Targeted Therapies for NSCLC May Be Underused in Medicaid Programs, Study Results Suggest

Targeted therapies for non–small cell lung cancer (NSCLC) may be underused in many state Medicaid programs, according to study results published in JAMA Network Open.

Drugs targeting specific mutations can significantly improve outcomes for certain patients, including subsets of patients with NSCLC. EGFR variants and ALK rearrangements are the most common targetable variations in NSCLC, and there are currently 8 approved drugs indicated for tumors with these genomic alternations, the study authors noted.

Despite the potential benefits of targeted therapy for cancers with certain mutations, prior research suggests that they are underused for patients insured by Medicaid. The high cost of these drugs—both have a list price of more than $150,000 per year of treatment—is a significant barrier to uptake within Medicaid programs, which have fixed overall budgets and are required to cover drugs for almost every FDA-approved indication, the study authors wrote.

Considering that prior research has shown that prescription of expensive drugs varies significantly across state Medicaid programs, the new study specifically explored patterns of use of novel oncology therapies among state Medicaid programs, where data are historically lacking. The authors also aimed to describe factors that may be associated with state-level variation in targeted therapy use for Medicaid patients.

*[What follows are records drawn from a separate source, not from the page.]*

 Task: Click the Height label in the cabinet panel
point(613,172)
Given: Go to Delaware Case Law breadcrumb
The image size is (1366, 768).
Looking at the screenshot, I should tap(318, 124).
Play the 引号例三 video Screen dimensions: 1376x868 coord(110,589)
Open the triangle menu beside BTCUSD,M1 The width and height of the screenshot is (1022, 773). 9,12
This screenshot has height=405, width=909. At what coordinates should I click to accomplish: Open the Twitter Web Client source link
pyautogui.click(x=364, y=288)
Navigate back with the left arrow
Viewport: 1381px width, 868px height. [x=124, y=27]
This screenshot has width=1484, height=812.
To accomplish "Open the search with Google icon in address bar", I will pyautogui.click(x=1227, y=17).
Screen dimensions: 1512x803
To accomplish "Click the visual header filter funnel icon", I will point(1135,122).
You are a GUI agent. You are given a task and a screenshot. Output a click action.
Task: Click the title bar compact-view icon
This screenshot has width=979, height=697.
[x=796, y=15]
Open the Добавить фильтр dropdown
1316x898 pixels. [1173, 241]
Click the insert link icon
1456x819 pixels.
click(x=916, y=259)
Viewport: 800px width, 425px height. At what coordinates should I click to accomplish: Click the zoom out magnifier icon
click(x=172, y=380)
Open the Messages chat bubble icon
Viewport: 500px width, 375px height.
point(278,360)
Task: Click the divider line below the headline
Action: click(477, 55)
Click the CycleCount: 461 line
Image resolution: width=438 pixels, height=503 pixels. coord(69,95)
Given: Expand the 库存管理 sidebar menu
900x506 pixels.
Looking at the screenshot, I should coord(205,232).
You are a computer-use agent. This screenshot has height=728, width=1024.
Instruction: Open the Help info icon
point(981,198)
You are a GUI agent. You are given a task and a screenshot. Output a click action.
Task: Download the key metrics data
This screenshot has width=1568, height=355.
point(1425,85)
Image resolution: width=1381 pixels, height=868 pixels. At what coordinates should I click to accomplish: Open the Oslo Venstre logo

In 2020 and 2021, a total of 2281 person-years of therapies targeting EGFR and ALK were dispensed in state Medicaid programs overall. However, there were 3461 expected person-years of first-line targeted therapy during the same time frame based on real-world treatment durations of osimertinib (Tagrisso) and alectinib (Alecensa), which are standard-of-care first line treatments targeting EGFR and ALK, respectively.

This suggests that Medicaid beneficiaries with EGFR or ALK alterations received targeted therapy an estimated 66% of the person-time that was expected. Osimertinib and alectinib accounted for 83% of EGFR- and ALK-targeted therapy, the authors noted.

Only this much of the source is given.